WHAT YOU HAVE TO DO:
Below are several entries. Transcribe exactly those lines that fall from the one with "This screenshot has width=937, height=1023." through the one with "Task: Select the USB Interface label", end lines included.

DATASET EXTRACT:
______
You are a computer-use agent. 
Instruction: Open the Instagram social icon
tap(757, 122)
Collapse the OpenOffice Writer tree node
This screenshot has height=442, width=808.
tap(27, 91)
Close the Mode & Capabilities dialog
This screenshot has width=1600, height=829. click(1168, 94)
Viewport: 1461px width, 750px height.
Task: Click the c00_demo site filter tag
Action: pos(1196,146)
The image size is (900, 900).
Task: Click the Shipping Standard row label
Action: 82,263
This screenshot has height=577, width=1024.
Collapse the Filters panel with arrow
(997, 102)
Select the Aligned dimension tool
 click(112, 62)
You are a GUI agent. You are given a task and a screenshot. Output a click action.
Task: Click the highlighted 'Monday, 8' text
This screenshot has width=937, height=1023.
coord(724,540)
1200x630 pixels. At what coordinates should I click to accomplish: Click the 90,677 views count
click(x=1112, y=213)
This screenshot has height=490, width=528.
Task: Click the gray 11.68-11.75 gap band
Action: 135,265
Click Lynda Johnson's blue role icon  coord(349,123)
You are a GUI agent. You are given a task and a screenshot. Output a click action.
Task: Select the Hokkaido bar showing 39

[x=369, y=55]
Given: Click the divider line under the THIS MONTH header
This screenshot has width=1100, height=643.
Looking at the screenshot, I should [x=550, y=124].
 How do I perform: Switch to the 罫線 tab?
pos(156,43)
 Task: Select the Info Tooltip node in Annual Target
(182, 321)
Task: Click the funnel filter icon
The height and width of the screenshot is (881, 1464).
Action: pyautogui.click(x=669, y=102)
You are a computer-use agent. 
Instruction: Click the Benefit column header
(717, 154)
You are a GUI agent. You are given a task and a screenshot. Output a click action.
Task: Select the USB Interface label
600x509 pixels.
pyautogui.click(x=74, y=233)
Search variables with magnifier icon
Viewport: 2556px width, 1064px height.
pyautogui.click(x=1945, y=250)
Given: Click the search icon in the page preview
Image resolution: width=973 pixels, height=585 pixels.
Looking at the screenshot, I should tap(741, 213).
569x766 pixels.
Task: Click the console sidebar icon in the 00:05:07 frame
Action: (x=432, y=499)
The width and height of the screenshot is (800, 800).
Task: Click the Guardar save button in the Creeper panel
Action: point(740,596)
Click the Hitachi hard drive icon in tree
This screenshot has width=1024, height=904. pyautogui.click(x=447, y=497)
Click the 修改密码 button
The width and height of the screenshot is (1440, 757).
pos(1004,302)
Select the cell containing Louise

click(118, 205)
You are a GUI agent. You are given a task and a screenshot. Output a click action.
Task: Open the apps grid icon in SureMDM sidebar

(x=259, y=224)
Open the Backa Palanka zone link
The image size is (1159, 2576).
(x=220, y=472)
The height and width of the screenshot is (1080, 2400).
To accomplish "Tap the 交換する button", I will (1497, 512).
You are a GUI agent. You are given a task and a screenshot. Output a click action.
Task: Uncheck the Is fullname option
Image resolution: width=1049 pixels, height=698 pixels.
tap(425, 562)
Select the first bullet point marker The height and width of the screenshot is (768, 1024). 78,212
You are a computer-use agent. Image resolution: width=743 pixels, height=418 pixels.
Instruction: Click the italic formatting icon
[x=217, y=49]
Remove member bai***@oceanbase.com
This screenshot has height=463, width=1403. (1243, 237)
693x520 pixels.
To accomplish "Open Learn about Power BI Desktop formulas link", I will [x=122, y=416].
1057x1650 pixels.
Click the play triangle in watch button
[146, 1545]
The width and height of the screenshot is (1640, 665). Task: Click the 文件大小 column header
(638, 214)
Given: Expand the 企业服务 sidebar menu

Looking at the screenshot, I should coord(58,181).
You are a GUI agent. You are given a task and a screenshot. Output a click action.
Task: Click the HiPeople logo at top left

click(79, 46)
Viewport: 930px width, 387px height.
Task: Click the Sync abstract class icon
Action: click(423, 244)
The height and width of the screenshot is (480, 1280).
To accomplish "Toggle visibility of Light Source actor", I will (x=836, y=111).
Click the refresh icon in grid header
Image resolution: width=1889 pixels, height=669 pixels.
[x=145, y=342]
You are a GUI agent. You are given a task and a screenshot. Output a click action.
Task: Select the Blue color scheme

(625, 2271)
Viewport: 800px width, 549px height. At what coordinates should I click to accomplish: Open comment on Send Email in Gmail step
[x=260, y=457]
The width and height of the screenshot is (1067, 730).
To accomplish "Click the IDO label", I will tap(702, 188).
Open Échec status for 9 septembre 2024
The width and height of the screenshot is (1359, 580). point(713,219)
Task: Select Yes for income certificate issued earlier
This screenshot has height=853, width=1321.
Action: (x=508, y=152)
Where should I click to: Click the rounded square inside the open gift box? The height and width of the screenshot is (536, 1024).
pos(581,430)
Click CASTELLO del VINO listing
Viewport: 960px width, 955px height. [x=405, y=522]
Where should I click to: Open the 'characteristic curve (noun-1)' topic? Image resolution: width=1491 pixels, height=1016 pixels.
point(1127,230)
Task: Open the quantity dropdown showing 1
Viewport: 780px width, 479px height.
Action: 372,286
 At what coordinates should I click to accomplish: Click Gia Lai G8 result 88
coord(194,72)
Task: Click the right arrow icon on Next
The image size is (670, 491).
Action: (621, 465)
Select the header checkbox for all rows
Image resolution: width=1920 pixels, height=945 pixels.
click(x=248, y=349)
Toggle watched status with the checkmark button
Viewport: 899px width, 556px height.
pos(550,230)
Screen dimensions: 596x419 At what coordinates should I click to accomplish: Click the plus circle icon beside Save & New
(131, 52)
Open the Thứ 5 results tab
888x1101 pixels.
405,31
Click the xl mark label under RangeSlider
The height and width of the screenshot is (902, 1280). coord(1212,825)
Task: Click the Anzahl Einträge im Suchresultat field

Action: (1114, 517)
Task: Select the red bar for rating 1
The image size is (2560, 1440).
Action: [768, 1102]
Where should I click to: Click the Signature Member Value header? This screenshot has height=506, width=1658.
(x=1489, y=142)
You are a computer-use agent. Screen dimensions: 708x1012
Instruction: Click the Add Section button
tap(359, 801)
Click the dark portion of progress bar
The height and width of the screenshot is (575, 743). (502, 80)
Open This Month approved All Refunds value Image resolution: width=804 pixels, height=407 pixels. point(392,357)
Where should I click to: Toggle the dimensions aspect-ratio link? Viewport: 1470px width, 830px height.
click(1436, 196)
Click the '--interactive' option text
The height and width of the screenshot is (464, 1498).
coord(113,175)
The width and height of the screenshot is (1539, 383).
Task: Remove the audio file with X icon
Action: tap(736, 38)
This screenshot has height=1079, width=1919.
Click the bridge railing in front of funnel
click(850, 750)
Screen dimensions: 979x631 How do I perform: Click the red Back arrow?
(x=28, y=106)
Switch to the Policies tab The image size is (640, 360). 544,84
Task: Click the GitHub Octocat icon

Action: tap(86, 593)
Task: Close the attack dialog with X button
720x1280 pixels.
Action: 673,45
______
YOUR SOLUTION:
This screenshot has width=937, height=1023.
coord(724,540)
1200x630 pixels. At what coordinates should I click to accomplish: Click the 90,677 views count
click(x=1112, y=213)
This screenshot has height=490, width=528.
Task: Click the gray 11.68-11.75 gap band
Action: 135,265
Click Lynda Johnson's blue role icon  coord(349,123)
You are a GUI agent. You are given a task and a screenshot. Output a click action.
Task: Select the Hokkaido bar showing 39

[x=369, y=55]
Given: Click the divider line under the THIS MONTH header
This screenshot has width=1100, height=643.
Looking at the screenshot, I should [x=550, y=124].
 How do I perform: Switch to the 罫線 tab?
pos(156,43)
 Task: Select the Info Tooltip node in Annual Target
(182, 321)
Task: Click the funnel filter icon
The height and width of the screenshot is (881, 1464).
Action: pyautogui.click(x=669, y=102)
You are a computer-use agent. 
Instruction: Click the Benefit column header
(717, 154)
You are a GUI agent. You are given a task and a screenshot. Output a click action.
Task: Select the USB Interface label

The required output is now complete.